Business Lessons I've Learned - Or, Why I Have a Lifetime Supply of Hot Pink Tissue Paper
When you first open your business, or even if you've been doing it for a while, you're bound to make some dumb mistakes. In the occasional series "Business Lessons I've Learned," I'm sharing some of the business mistakes I've made so that you don't make the same ones!
Bonnie Bryant Creative "officially" started in the spring of 2012. I was in law school at the time, TOTALLY miserable. (If there were a "Life Lessons I've Learned" series, it would be "Don't go to law school if you don't actually want to be a lawyer"). I knew I was going to drop out after my 1L finals were done and that I wanted to have a more creative career, but didn't quite know what that was going to be.
I started the product side of my business then - spoiler alert, my products didn't start making me real money until five years later, so if you just started out and you're struggling, it takes a lot of patience and hard work.
Back in 2012, I had a vague idea of what I wanted to sell, and really no plan as to how I'd actually make money on it. Business lesson number one: make something that people want to buy.

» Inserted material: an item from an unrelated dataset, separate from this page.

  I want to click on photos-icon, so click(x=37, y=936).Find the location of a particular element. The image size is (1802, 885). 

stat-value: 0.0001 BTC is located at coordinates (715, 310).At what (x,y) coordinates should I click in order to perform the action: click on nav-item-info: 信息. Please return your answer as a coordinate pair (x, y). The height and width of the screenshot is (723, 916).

At the time, I was making random stuff and exploring my creativity, not planning it out in a commerce-based way. I was painting wine glasses and making seed bead necklaces, hoping that the customers would just kind of fall out of the sky.

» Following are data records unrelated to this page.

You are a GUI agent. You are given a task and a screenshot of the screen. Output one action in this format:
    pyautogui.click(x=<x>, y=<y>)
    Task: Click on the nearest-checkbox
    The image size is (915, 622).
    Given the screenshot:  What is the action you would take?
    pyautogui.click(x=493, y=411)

At the time, my passion for branding got WAY ahead of me. I kind of wanted to make jewelry one day, so I made basically the dumbest purchase ever. I decided that if I DID decide to make and sell jewelry, I'd really want nice boxes and tissue paper. (Remember, I wasn't making much jewelry at the time - I was thinking that I MIGHT do it in the future).
I got a wholesale catalogue and bought a HUGE quantity of kraft boxes, gift bags, and hot pink tissue paper.

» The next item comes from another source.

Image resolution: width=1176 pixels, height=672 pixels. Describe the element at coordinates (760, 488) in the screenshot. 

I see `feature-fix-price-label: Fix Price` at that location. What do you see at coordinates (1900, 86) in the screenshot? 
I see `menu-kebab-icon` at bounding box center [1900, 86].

That's not the dumbest part.
If I still had this stuff now, I could easily unload and make some of my money back.
Why can't I do that?
Cause I stuck a huge branded label on each and every box and bag. It's an old, out-of-date logo of an old business name that I don't use anymore. So, I basically wasted a few hundred dollars on a bunch of junk I couldn't even resell.
When cleaning out my office a few years ago, I sadly had to recycle the kraft boxes and bags with the big ugly label on them.
I kept the enormous quantity of hot pink tissue paper, though - and every single gift I give has a few sheets of it tucked into the bag. I don't think I'll ever get rid of it all!
LESSON LEARNED: Don't buy expensive packaging materials before you even have a product for them - and don't stick big labels on them all at once!